In between his debut and current release, Lupe released 2007’s The Cool (the album that’s probably more deserving of the title Food and Liquor II) and 2011’s Lasers, a commercial disaster that Lupe himself barely sanctioned. It’s the Lasers-esque remnants that particularly bog down the second half of the album, though these are probably the tracks that the Atlantic Records CEO plays in his corner office. “Battle Scars,” “Unforgivable Youth” and “How Dare You” all blur together with their shared mid-tempo beats and bloated hooks; they makes Lupe’s lyrics look boring by association, even when they aren’t.
The most satisfying tracks arrive early on the album: “Strange Fruition” is a slow-burning stunner produced by longtime-collaborator Soundtrakk, the engineer behind earlier fan favorites like “Hip-Hop Saved My Life” and “Kick, Push.” But the undeniable winner on F&L II is the album’s first single, “Around My Way (Freedom Ain’t Free).” Lupe attracted controversy with the track when he sampled Pete Rock and CL Smooth’s classic 1982 hit “They Reminisce Over You (T.R.O.Y.)”, a move that Pete Rock criticized. Legal disputes aside, the argument raised an important question: who should be allowed to sample “T.R.O.Y.,” a soulful sax-powered track that dissects the dynamics of a single-parent household while paying tribute to a dear friend, if not Lu? He matches the song’s timelessness with his own enduring riddles such as, “If poverty is chocolate and privilege vanilla/then what’s the flavor of the Sunday preacher’s pedophilia?” Even if he lifts the instrumentals, it may be his most accomplished song to date.
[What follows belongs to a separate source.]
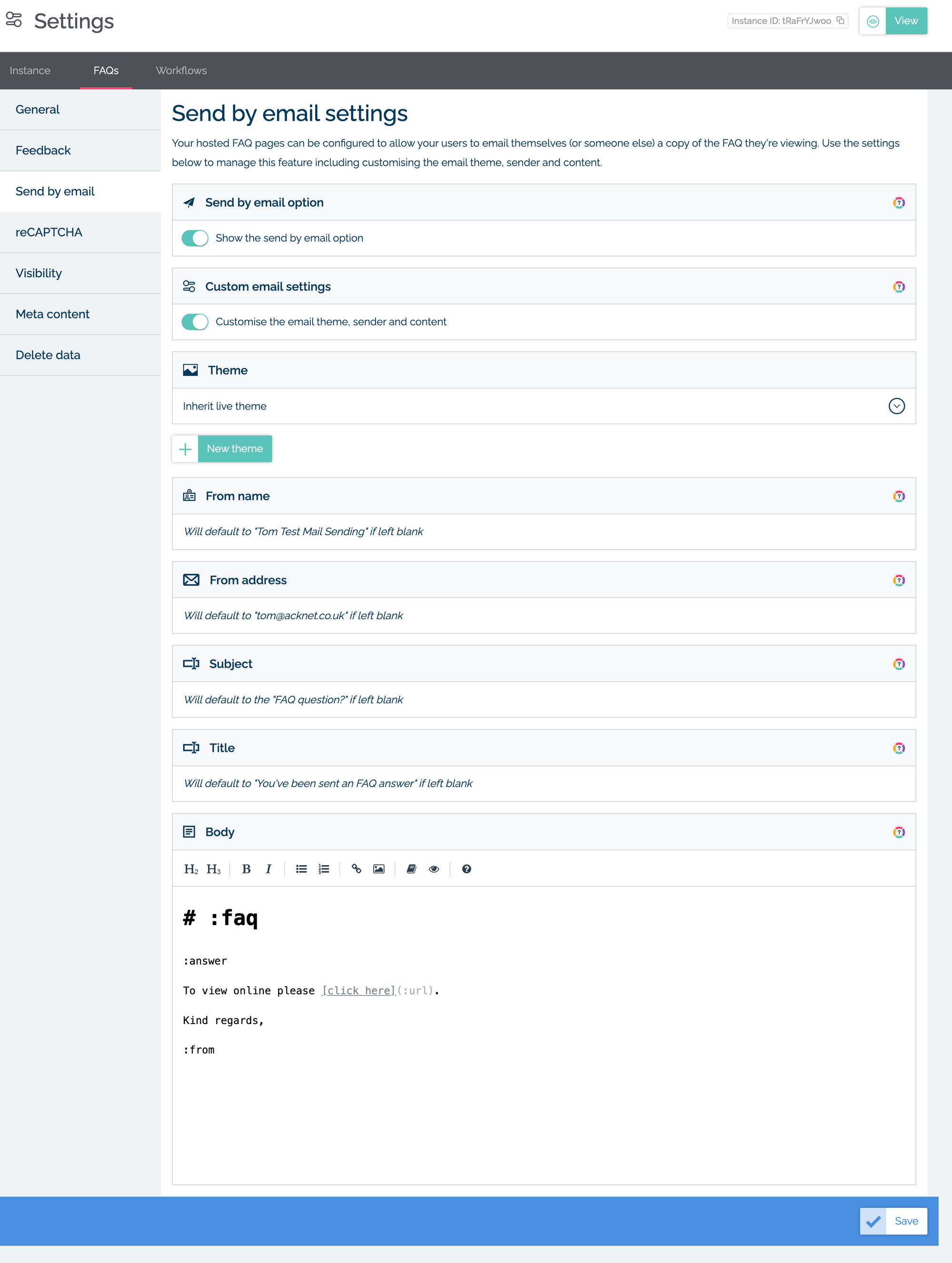This screenshot has height=1263, width=952.
Task: Expand the Inherit live theme dropdown
Action: 897,405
“Bitch Bad,” however, serves as a reminder that Lupe’s role as an artist has changed since F&L, and he’s painfully aware of that. The track is a long-winded examination of the word “bitch” and its decade-long implications among youth. Lines like “Couple of things are happening here/First he’s relating the word ‘bitch’ to his momma, comma” sound stilted at best and preachy at worst. His explicitness is not the problem—it’s his assumption that we, his listeners, couldn’t come to the same conclusions ourselves. Now that Lupe has accepted his role as hip-hop’s messiah, he no longer relies on lyrical subtleties, but instead uses his pedantic bullhorn to call attention to society’s ills. The pervasive used of the word “bitch” is an issue that should undoubtedly be addressed—by rappers all the more—but the message gets lost. There’s a seeming contradiction in Lupe’s attitude toward his target listeners. He criticizes constructs in society that hold back young black Americans, yet, by preaching spoon-fed arguments, he implies a somewhat dismissive attitude toward his audience.
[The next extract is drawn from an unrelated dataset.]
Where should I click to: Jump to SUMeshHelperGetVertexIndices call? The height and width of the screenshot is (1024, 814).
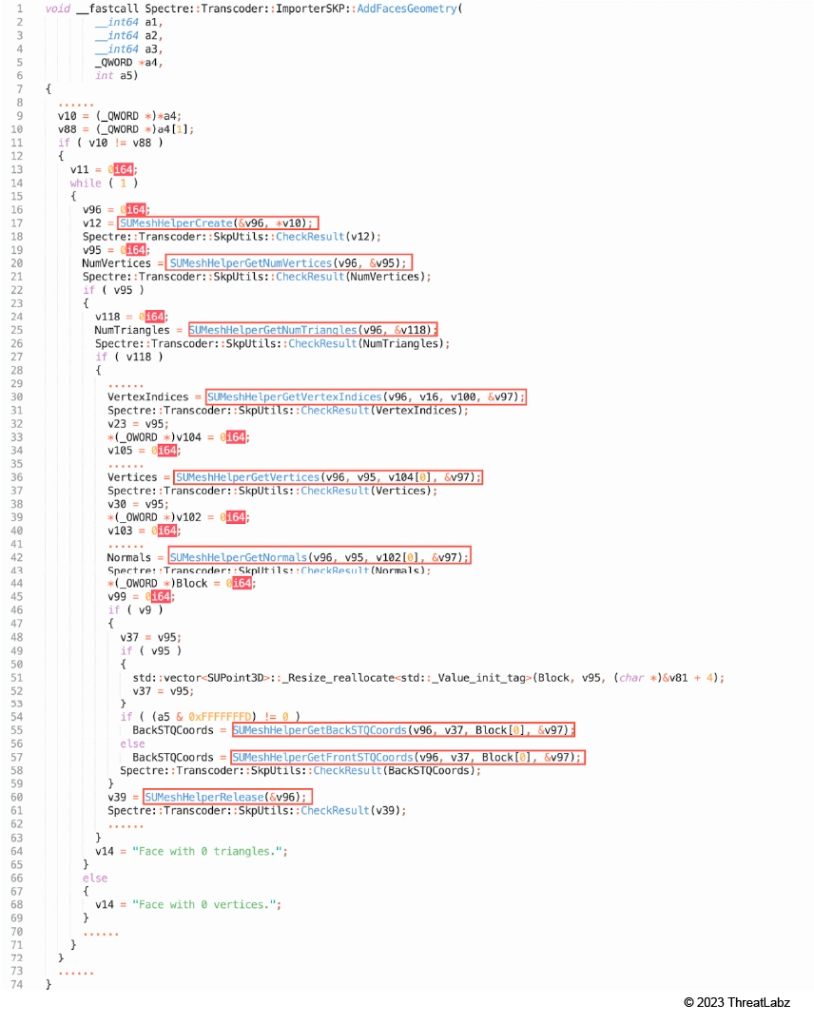pyautogui.click(x=365, y=397)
When Lupe isn’t getting in his own way, he displays characteristic insight into problems that we should be aware of, issues that maybe make us feel a bit guilty because we’re less informed than we’d like. On “Lamborghini Angels,” he wants us to feel uncomfortable. He wields his graphic lyrics about violence and torture as his own form of intellectual weaponry. While Lupe uses the album as a vehicle to discuss weighty topics like international politics and rampant hypocrisy (including his own), he still remains hopeful. Album-closer “Hood Now” celebrates and references key figures in the evolution of black culture from Cornel West to Kanye West.
Excluding Lasers (because we should always exclude Lasers), Lupe hits his highs and lows on Food and Liquor II: The Great American Rap Album Part 1, occasionally treading on solid middle ground that echoes a younger, less-burdened rapper. But the album doesn’t quite live up to the revolution its namesake inspired, which raises yet another question: was the original F&L indeed the great American rap album Lupe aspired to make? Hindsight is 20/20.